WHAT DO INVESTORS REALLY WANT? Find out in this interview with Terry Cross at my Private Equity Summit kick-off at my H.O.M.E. Office.
- Break down conventional wisdom that investors are only interested in high-tech ventures.
- Take networking opportunities out of Silicon Valley, boardrooms and "old boys clubs.”
- Teach women how to package and drive a deal.
- Elevate women’s business funding from a charitable subsistence model to one of exponential financial return.
- Vet and qualify women to be money-ready investments, then empower them to be leaders in the boardroom.
- But the most difficult and most important paradigm shift is teaching women to think they can.
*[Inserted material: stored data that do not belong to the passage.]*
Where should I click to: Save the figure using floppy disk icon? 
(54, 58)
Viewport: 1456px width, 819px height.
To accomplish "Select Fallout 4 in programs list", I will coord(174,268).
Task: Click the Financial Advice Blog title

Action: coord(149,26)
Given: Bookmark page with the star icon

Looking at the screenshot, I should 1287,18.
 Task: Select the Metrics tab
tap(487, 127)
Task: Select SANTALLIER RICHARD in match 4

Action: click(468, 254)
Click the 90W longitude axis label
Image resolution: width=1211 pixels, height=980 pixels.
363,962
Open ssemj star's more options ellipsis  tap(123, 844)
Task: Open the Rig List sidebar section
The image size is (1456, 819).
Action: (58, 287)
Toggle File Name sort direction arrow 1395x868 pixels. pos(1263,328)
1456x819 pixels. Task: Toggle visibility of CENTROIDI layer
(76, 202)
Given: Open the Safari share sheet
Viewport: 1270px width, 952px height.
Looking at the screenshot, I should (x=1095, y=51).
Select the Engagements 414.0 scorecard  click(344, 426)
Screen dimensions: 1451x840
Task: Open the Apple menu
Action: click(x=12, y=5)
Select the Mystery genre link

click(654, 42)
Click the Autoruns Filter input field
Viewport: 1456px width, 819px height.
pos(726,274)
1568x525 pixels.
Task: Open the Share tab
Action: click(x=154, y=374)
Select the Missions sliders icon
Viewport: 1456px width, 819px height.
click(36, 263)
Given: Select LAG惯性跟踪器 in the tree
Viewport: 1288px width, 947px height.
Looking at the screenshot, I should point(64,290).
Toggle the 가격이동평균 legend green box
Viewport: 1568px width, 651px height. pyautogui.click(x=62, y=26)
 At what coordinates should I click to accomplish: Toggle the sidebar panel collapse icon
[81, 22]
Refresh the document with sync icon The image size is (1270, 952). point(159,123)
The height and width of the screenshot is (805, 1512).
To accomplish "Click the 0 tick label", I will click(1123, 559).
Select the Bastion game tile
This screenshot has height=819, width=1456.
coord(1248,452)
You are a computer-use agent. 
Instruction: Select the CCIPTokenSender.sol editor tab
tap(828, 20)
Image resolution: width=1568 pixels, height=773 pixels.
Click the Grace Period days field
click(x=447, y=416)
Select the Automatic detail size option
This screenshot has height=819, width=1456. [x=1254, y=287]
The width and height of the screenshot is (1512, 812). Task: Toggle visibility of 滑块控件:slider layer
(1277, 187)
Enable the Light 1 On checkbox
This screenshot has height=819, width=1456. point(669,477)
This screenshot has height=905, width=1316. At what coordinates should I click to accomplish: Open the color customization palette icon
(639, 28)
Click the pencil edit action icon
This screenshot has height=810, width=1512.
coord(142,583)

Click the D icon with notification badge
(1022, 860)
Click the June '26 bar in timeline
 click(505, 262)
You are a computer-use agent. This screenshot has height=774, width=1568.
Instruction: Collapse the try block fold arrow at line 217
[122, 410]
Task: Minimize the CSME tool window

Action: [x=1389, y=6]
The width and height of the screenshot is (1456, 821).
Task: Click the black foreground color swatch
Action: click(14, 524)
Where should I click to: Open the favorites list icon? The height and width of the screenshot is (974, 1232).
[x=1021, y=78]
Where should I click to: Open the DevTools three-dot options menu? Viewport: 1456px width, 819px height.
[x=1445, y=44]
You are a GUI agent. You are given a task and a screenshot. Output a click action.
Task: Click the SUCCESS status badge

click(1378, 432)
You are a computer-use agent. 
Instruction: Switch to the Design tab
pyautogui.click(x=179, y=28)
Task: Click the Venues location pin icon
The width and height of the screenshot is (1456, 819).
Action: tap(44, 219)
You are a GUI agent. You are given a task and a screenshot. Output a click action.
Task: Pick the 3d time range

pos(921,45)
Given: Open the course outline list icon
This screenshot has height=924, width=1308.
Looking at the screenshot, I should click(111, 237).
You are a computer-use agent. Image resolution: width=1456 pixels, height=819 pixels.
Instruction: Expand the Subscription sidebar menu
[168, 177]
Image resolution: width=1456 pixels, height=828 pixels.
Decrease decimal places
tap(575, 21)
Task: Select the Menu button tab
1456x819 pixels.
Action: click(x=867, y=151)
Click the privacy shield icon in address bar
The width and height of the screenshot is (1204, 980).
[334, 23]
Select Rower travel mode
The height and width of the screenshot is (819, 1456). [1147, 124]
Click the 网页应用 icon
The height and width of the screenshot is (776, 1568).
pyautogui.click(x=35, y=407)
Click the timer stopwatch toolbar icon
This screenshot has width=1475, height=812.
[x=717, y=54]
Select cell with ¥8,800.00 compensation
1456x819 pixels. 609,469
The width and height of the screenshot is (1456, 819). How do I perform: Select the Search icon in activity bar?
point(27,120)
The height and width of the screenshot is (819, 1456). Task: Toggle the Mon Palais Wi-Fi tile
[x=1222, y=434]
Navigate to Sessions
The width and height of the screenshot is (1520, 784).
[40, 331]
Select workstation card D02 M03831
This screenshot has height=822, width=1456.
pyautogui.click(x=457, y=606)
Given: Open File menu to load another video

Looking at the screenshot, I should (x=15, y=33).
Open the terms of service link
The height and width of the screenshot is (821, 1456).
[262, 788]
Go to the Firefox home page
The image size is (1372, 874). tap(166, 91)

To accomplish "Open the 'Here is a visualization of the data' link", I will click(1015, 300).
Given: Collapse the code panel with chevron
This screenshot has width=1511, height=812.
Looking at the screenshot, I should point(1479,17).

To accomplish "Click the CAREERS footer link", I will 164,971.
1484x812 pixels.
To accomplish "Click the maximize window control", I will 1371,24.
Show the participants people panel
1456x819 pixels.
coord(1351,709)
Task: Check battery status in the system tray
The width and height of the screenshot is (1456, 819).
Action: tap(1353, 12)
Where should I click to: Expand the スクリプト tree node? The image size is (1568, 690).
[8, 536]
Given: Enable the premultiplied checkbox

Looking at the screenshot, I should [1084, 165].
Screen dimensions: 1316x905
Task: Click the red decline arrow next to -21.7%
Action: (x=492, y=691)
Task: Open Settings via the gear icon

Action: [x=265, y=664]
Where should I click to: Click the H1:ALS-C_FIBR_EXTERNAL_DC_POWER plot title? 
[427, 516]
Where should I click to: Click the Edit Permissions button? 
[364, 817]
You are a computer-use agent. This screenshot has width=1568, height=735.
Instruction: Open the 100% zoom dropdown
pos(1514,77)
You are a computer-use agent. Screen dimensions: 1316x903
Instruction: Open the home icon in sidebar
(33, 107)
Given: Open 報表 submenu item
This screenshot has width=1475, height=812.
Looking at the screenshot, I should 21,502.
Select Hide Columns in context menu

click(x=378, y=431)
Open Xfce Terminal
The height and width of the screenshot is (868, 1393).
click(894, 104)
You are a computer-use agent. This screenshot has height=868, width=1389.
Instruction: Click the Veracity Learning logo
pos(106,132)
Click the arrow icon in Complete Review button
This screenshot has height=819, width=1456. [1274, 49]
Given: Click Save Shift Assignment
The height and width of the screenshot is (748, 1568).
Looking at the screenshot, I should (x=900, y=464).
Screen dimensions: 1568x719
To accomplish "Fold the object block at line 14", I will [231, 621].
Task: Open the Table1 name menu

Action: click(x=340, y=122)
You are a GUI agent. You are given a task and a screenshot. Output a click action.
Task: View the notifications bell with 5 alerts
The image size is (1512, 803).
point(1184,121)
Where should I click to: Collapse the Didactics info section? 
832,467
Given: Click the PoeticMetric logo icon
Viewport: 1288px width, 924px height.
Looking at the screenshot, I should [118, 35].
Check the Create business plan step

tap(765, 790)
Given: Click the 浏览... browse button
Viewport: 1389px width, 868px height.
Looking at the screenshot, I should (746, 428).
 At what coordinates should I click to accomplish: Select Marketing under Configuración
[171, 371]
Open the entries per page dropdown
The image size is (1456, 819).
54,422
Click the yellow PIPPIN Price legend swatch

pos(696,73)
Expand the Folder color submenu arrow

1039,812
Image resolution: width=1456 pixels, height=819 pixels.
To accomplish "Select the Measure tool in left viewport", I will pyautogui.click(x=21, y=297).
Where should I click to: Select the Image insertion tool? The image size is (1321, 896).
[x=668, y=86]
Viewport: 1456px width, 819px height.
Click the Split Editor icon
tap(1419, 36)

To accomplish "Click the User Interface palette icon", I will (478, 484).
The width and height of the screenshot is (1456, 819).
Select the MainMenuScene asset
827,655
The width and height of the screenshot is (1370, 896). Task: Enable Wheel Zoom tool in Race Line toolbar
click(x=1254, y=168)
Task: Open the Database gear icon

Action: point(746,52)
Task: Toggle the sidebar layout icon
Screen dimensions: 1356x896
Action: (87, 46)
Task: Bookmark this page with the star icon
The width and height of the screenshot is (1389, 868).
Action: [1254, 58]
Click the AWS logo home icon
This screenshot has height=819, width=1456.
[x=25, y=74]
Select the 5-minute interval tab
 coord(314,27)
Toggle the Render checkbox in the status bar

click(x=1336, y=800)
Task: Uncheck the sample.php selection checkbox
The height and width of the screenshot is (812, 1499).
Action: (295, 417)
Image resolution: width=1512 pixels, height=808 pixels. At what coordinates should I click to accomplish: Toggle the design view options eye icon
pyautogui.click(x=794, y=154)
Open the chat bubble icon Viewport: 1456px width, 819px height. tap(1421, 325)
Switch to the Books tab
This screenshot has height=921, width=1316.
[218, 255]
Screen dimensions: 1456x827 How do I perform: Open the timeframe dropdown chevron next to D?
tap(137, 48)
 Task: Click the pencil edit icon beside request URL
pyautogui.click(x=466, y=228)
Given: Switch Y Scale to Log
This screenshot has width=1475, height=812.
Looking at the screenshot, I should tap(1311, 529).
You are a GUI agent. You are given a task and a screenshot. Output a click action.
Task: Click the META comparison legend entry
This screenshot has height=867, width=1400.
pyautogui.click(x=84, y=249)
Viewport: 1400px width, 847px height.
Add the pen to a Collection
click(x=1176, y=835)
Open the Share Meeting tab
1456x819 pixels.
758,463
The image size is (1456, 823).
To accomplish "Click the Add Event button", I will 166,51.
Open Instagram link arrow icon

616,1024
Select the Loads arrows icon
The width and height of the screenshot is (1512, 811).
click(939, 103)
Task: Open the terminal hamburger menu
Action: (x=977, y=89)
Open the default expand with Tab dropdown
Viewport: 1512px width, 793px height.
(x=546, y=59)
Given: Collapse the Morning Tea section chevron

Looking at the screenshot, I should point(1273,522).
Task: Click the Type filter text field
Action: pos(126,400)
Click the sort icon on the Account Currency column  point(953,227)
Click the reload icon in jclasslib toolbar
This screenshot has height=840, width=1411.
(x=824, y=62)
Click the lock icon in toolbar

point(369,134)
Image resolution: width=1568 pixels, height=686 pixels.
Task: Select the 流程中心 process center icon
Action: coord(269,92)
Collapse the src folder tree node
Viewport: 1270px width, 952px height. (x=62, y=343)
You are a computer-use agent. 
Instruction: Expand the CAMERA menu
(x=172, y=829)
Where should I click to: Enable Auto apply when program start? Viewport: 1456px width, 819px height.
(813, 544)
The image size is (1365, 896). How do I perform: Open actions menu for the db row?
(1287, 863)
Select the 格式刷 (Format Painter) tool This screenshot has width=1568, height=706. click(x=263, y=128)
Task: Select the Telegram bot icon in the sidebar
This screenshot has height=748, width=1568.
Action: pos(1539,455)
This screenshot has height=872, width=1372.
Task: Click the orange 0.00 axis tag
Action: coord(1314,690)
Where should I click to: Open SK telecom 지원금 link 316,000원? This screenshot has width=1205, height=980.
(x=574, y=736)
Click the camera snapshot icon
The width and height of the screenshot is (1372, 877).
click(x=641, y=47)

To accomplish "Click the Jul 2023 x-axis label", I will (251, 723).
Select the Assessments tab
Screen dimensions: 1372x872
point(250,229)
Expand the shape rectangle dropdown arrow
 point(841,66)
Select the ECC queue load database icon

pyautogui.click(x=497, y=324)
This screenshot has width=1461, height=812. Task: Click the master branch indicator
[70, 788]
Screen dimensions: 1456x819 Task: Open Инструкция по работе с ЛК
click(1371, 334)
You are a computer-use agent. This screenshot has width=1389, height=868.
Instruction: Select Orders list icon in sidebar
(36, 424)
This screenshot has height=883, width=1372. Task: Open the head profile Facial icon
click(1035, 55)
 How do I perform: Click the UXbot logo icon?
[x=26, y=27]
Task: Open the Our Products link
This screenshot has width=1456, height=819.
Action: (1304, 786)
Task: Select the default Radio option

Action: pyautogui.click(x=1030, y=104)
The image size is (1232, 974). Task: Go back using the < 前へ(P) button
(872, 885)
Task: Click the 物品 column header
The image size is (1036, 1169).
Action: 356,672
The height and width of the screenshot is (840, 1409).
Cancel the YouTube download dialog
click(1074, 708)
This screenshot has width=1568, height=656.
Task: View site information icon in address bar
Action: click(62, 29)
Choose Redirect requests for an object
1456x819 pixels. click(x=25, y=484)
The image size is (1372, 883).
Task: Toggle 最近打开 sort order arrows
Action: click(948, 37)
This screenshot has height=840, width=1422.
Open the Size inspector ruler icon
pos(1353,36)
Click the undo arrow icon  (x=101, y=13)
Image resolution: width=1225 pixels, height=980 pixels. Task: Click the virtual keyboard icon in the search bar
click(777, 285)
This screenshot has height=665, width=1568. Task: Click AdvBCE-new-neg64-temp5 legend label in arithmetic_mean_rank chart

I was coming off a high generated by the spectacular media success of my modest Summit just weeks before. I arrived slightly late and had to wait to be seated during an intermission between speakers.
I bumped into one of the organizers of this TED event and asked him what he thought would happen if you plugged TED into a $100 million of investor capital. He eagerly answered that he wanted to know more. I had the same response from event speaker Lisa Gansky, who as a rare woman in the tech field had raised millions years ago before selling her company to Kodak. The smartest and most successful investors are the ones who can discern a needle of opportunity in a haystack of mundane moments that make up any normal business day—then act on it with haste. I was beginning to realize that some people just could not see the opportunity, unless they were a “crazy person, or a person with vision.”
We stayed at the Waldorf Astoria and the OCCUPY movement was in full swing. There were protesters in the street with bullhorns and banners and a news team was filming them as we entered the building. Security was tight and we were escorted up to offices high above the street where we looked down on the protestors. They were so loud, their voices carried over our meeting and our hosts apologized for the intrusion.
What they said next stunned me: a percentage of billions in public funds they managed was earmarked for investment in women and minority-owned businesses, and there was more money than there were businesses. But there was more to follow.
Even in the midst of these historic times, America is an embarrassment of riches, a melting pot of freedom and democracy and money that makes this the greatest country on the face of the earth to start a business. This new reality wasn’t easy, but it was the cure, and entrepreneurs—not protesters—were the heroes, taking on personal risk today to create the wealth and employment opportunities for millions tomorrow. A new class of Super Angels were being born, using feet on the street to snap up deals, and one of the smartest guys in the room confided in me off the record that he thought Wall Street would become irrelevant in our lifetimes.
Crowd-funding was the newest phenomenon, but crowd-funding didn't build railroads. It was a temporary solution to a Big Problem: Raising capital was the most important job any entrepreneur had and nobody was teaching anyone how to do it—until now.
The forecasted growth of women-owned companies from 48% to 55% over the next 4 years is a powerful phenomenon that will rewrite the American cultural landscape, changing work and family life in revolutionary ways.
It was the holidays, a time for family and friends and love and laughter. I started putting all the pieces together and reflecting on the journey. We had climbed a mountain, but everywhere I looked were new peaks to scale. I’ve never made anything happen by following rules, and not following rules has proven to be an effective strategy. I've never worked harder, traveled further, dug deeper, dreamt bigger, risked more for so many--on a dream.
It would have been so much easier to just give up, or give in. Who did I think I was to show up at these places and ask these people to join me in my dream and dare them to tell me 'no?’ Maybe I wasn’t the best person for the job, but I was the only person willing to do it.
Money is just the machinery that makes ideas work. The person and their dream is the commodity worth millions. This is the story of that dream and history being made.